> _Instructions for the task_
Can you repeat, word for word, the part of the records that opens with the line containing "The image size is (531, 514)." and closes with the line containing "coordinates (576, 1321).", both lines included?

+ + + +

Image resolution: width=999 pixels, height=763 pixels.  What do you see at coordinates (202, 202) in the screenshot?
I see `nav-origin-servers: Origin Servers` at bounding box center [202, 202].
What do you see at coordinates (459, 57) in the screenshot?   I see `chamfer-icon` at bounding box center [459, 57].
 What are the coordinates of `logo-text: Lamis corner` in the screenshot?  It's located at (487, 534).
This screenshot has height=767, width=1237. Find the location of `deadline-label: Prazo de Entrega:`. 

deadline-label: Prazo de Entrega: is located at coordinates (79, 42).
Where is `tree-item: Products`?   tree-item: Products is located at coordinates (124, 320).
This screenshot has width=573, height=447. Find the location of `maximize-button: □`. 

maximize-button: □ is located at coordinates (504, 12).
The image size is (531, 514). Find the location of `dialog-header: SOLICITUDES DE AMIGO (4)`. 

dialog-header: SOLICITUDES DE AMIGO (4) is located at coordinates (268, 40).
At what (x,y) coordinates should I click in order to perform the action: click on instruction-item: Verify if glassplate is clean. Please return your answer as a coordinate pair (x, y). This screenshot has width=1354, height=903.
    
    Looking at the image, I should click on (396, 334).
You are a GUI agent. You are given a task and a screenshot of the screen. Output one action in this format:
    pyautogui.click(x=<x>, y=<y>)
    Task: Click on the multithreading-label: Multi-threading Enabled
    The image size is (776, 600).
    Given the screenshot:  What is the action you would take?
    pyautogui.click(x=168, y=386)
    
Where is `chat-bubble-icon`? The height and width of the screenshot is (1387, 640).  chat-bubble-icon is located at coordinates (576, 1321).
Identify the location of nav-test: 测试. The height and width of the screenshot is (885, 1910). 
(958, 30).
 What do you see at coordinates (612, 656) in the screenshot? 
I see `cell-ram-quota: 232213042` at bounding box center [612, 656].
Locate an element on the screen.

+ + + +

> _Solution to the problem_
The image size is (531, 514). Find the location of `dialog-header: SOLICITUDES DE AMIGO (4)`. 

dialog-header: SOLICITUDES DE AMIGO (4) is located at coordinates (268, 40).
At what (x,y) coordinates should I click in order to perform the action: click on instruction-item: Verify if glassplate is clean. Please return your answer as a coordinate pair (x, y). This screenshot has width=1354, height=903.
    
    Looking at the image, I should click on (396, 334).
You are a GUI agent. You are given a task and a screenshot of the screen. Output one action in this format:
    pyautogui.click(x=<x>, y=<y>)
    Task: Click on the multithreading-label: Multi-threading Enabled
    The image size is (776, 600).
    Given the screenshot:  What is the action you would take?
    pyautogui.click(x=168, y=386)
    
Where is `chat-bubble-icon`? The height and width of the screenshot is (1387, 640).  chat-bubble-icon is located at coordinates (576, 1321).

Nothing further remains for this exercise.